In this talk, I will illustrate how privacy can be unwittingly compromised -- i.e., sensitive information can be leaked by seemingly innocuous "anonymized" or aggregate data. I will then show how to avoid these pitfalls using the framework of differential privacy. Differential privacy is an information-theoretic measure of algorithmic stability that translates into a robust privacy guarantee and which also permits us to design algorithms to perform sophisticated statistical analyses.
Privacy turns out to be intimately related to generalization in machine learning. In particular, a differentially private algorithm is guaranteed to not "overfit" its data, meaning that any statistical conclusions extend to the underlying distribution from which the data was drawn. I will discuss this connection and explain how it is especially useful for adaptive data analysis, namely when one dataset is used over and over again and each successive analysis is informed by the outcome of previous analyses.

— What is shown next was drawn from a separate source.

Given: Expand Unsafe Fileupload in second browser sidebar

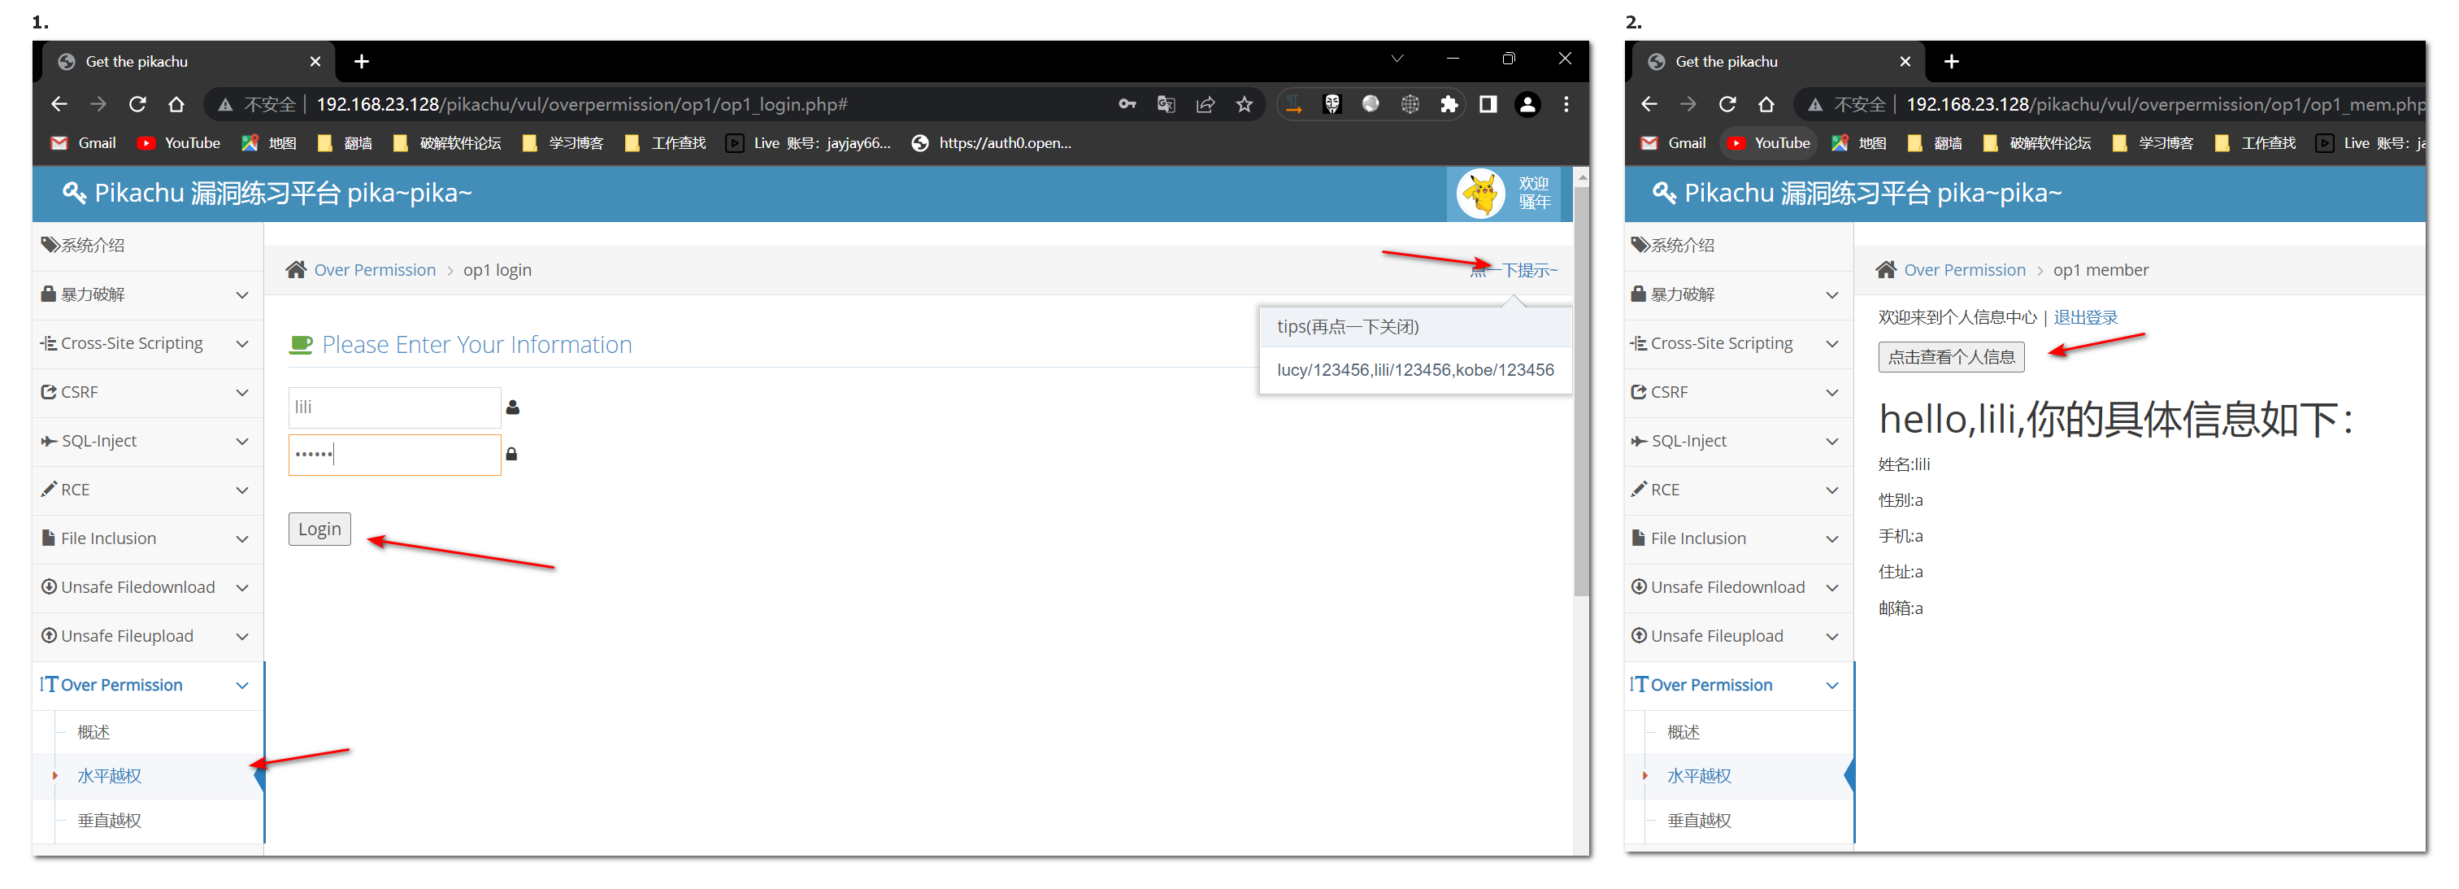Looking at the screenshot, I should pos(1737,636).
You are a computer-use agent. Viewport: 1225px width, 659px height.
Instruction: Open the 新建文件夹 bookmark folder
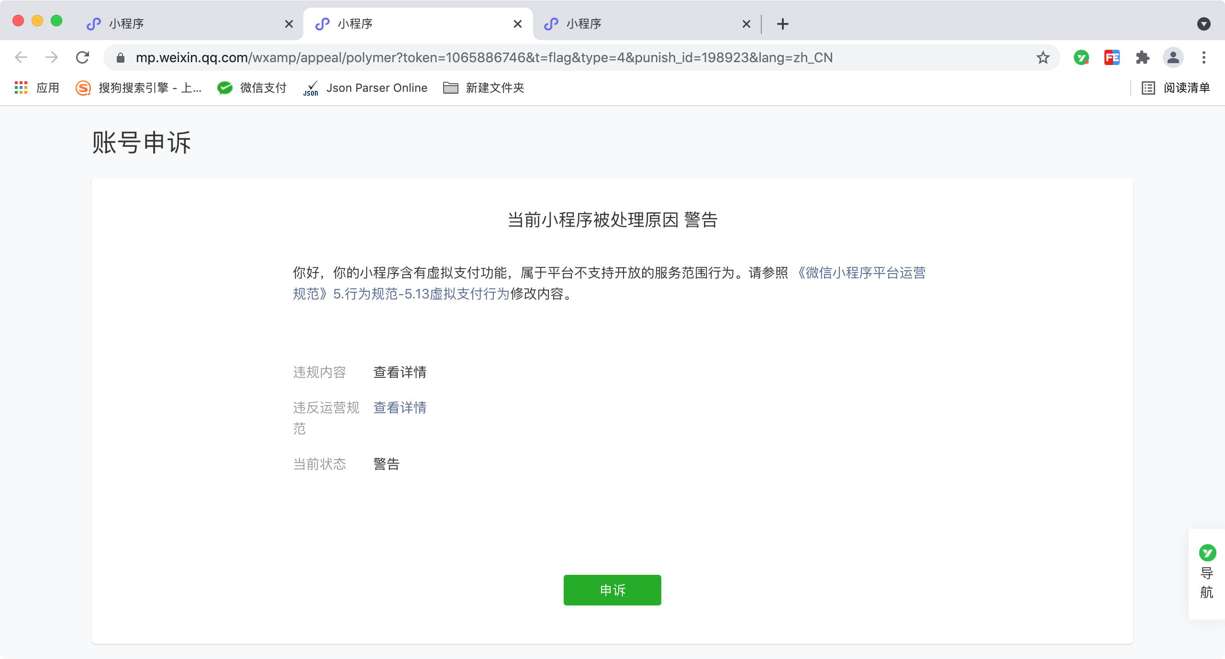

Bio: Thomas Steinke is a postdoctoral researcher at the IBM Almaden Research Center in San Jose, California. In 2016, he graduated from Harvard University with a PhD in Computer Science advised by Salil Vadhan and prior to that he completed a MSc and a BSc(Hons) in New Zealand. His research interests include providing rigorous tools for privacy-preserving data analysis and statistically valid adaptive data analysis, as well as pseudorandomness.